Das OLG Köln (Urt. v. 26.06.2008 - Az.: 4 U 187/07) hat entschieden, dass es eine irreführende Wettbewerbsverletzung ist, wenn ein Unternehmer bewusst falsche Angaben über die ökologische Herkunft seines Stromes macht.
"Die Beklagte hat in der streitgegenständlichen Werbebroschüre (...) behauptet, der von ihr vertriebene (...) Strom setze sich zu 100% aus regenerativen Quellen zusammen (...). Diese Darstellung war unrichtig und damit irreführend (...).

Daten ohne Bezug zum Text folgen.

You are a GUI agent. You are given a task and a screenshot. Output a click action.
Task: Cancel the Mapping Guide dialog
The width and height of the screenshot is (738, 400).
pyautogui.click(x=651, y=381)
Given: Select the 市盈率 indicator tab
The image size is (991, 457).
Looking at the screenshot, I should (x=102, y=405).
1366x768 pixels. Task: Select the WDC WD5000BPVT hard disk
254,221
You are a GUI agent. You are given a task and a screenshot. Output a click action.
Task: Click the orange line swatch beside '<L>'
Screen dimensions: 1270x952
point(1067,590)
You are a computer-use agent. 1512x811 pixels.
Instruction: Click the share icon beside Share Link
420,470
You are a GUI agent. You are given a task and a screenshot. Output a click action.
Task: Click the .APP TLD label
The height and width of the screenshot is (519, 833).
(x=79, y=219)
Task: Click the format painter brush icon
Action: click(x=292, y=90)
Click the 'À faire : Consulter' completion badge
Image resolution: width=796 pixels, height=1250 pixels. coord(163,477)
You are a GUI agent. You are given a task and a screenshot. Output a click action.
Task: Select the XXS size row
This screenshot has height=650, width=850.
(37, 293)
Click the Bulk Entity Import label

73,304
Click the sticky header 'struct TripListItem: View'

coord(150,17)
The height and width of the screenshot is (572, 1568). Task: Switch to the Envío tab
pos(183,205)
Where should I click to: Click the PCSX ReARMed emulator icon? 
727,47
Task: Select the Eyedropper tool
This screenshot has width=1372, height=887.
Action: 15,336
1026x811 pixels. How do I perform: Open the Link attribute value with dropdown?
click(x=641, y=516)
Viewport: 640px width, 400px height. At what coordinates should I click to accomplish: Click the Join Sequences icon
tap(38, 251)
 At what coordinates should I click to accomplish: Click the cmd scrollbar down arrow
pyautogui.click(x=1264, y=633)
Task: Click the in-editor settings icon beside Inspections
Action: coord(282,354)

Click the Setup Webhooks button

Denn der (...) Strom der Beklagten stammt (...) überwiegend nicht aus regenerativen Quellen sondern aus fossilen und sonstigen Energieträgern, sowie aus Kernkraft. (...) Daraus resultierte ein wettbewerbsrechtlicher Unterlassungsanspruch (...)."
Die Richter sind der Ansicht, dass die vermeintlich umweltfreundliche Erzeugung zu einem erhöhten Kaufanreiz beim Kunden führe und somit der Verkehr in die Irre geführt werde.
Ähnlich sah dies vor kurzem das LG Köln, das einem Händler verbot im Rahmen seiner Werbung neu hergestellte Tintenpatronen als "wiederbefüllt", also als gebraucht, zu bezeichnen, vgl. die Kanzlei-Infos v. 05.10.2008.